### [Brano di lettura]
== == ==

UN BREVE SAGGIO SUL RUOLO DEI LIBERAL-DEMOCRATICI NEL CENTROSINISTRA ITALIANO, SULLE SUE DIFFICOLTÀ E SUI SUOI PRODOTTI CONCRETI
Introduzione di Alessandro Maran – confluito con tutto il Gruppo dei senatori SC in quello del Pd nel febbraio 2015 e nel giugno successivo eletto vicepresidente di quest’ultimo Gruppo – al proprio E-Book Una lunga fedeltà. La fatica di Sisifo di chi vuole cambiare le cose, luglio 2015.
«La difficoltà non sta nelle idee nuove, ma nell’evadere dalle vecchie, le quali, per coloro che sono stati educati come lo è stata la maggioranza di noi, si ramificano in tutti gli angoli della mente»
John Maynards Keynes
Questo libro è una scatola colma di ritagli di giornale e di vecchie foto che raccontano le battaglie riformiste che ho combattuto negli ultimi anni. Le racconto a modo mio, ovviamente. Il volume raccoglie, appunto, alcuni discorsi parlamentari e una selezione degli articoli che ho scritto sui giornali. Gli interventi sono raggruppati per argomenti e all’interno di ogni capitolo l’ordine è cronologico. Qualsiasi riorganizzazione tematica di materiali pubblicati in sedi diverse e senza l’idea di essere poi raccolti in un libro, è inevitabilmente imprecisa e presenta sovrapposizioni e ripetizioni. Di queste mi scuso con i lettori, che tuttavia sapranno facilmente riconoscerle e ricostruire l’argomento come loro fa comodo.
Leggendo Raymond Carver abbiamo capito che quando i fatti esplodono non è l’esplosione ad essere decisiva, bensì il momento in cui è stata accesa la miccia, il momento in cui è stata preparata, il momento in cui a qualcuno è saltato in testa di prepararla, ecc. E rileggendo tutti insieme i pezzi da inserire in questa raccolta sono stato io stesso sorpreso dall’evidenza di un tema che ricorre con poche variazioni da un articolo all’altro: come dare finalmente alla sinistra quel volto moderno che ancora non riesce ad avere; come trovare il modo di parlare alle nuove generazioni e all’insieme della società proponendosi come agente del cambiamento e non della conservazione.
Si tratta di una raccolta di interventi il cui tema centrale è la società italiana, i suoi mali, le sue inquietudini; e il Pd resta l’oggetto della frequentazione più costante. Perché per affrontare le componenti essenziali della crisi italiana, le riforme bisogna farle davvero. E senza un partito riformista degno di questo nome, le riforme, quelle vere, si stenta a farle. Il guaio è che se non si prende sul serio la necessità di cambiare, non si sente l’esigenza di una sinistra adeguata all’oggi, adatta cioè al moderno conflitto politico e sociale. E si finisce per continuare, come se nulla fosse, con la tradizione politico-sindacale più consolidata: quella che, per intenderci, vuole che a far crescere la pecora «da tosare» pensi il padrone. Questo libretto è, innanzitutto, la cronaca di un cambiamento molte volte promesso e altrettante volte rinviato e contraddetto. Infatti, non è un mistero per nessuno che i parlamentari di Scelta Civica che sono confluiti nel gruppo parlamentare del Pd e tornano nel partito che hanno contribuito a fondare, hanno anticipato le riforme del governo Renzi quando erano tra i pochi «renziani»; e non è un mistero che ora le stanno sostenendo con determinazione molto maggiore di quanto non stia facendo la minoranza Pd.

== == ==

### [Materiale fornito]
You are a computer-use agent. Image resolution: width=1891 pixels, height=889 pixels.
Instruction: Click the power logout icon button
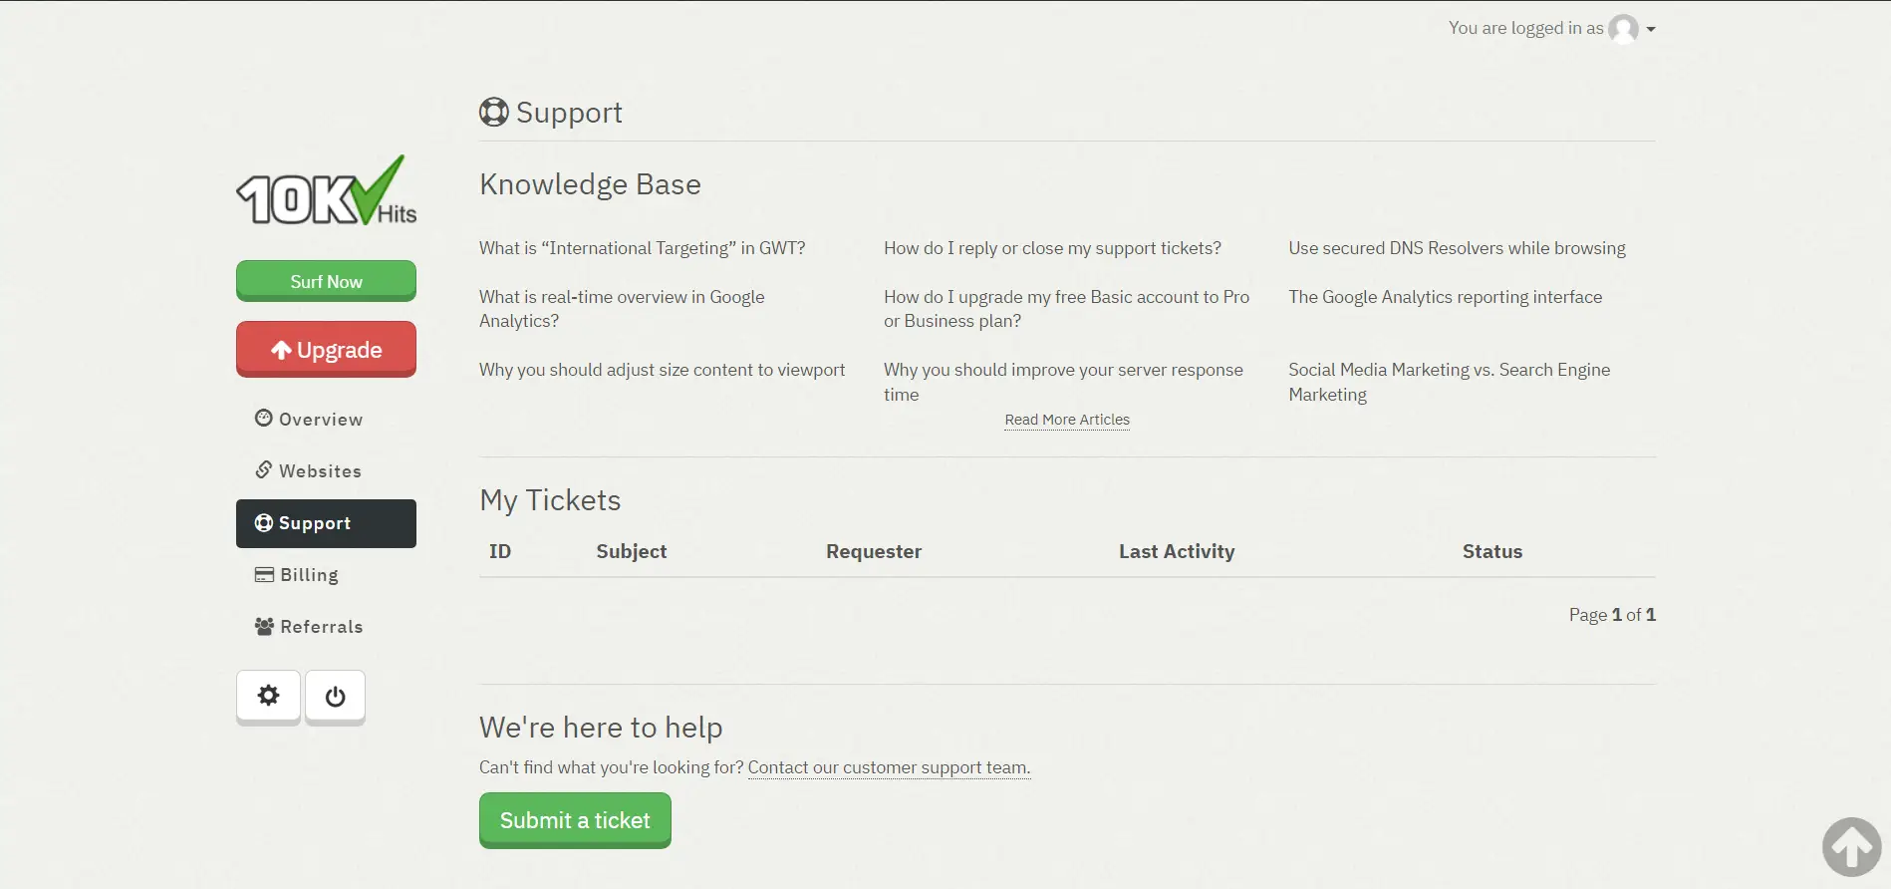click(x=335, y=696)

== == ==

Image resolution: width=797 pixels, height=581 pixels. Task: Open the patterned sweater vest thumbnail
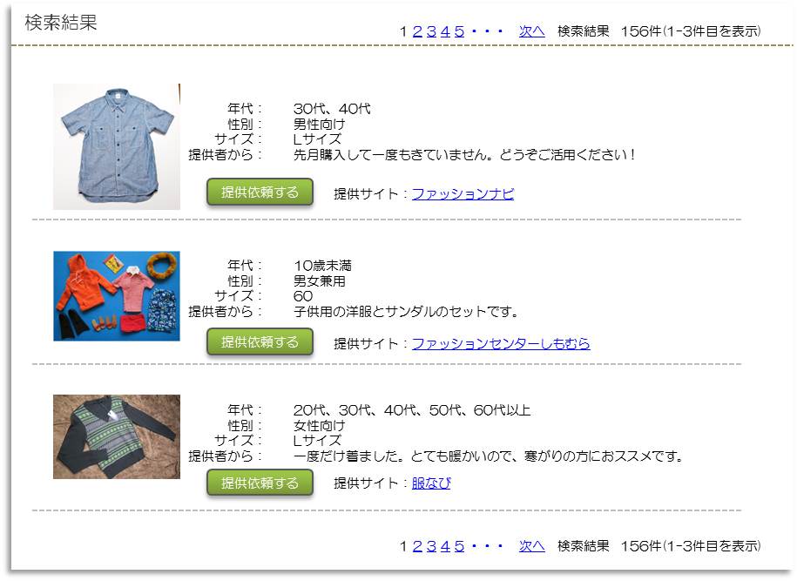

== == ==

### [Esercizio scritto 1]
Riassumi il brano di lettura in due frasi.
### [Esercizio scritto 2]
Trascrivi il passo del brano di lettura che comincia con "Leggendo Raymond Carver" e prosegue fino a "non della conservazione." compreso.

### [Risposta 1]
Il brano presenta un libro che raccoglie alcuni discorsi parlamentari e una selezione di articoli di giornale sulle battaglie riformiste dell'autore, raggruppati per argomento e in ordine cronologico all'interno di ogni capitolo. Il tema che ricorre è come dare alla sinistra un volto moderno e proporla come agente del cambiamento, con il Pd come oggetto più costante, perché senza un partito riformista degno di questo nome le riforme vere si stenta a farle.

### [Risposta 2]
Leggendo Raymond Carver abbiamo capito che quando i fatti esplodono non è l’esplosione ad essere decisiva, bensì il momento in cui è stata accesa la miccia, il momento in cui è stata preparata, il momento in cui a qualcuno è saltato in testa di prepararla, ecc. E rileggendo tutti insieme i pezzi da inserire in questa raccolta sono stato io stesso sorpreso dall’evidenza di un tema che ricorre con poche variazioni da un articolo all’altro: come dare finalmente alla sinistra quel volto moderno che ancora non riesce ad avere; come trovare il modo di parlare alle nuove generazioni e all’insieme della società proponendosi come agente del cambiamento e non della conservazione.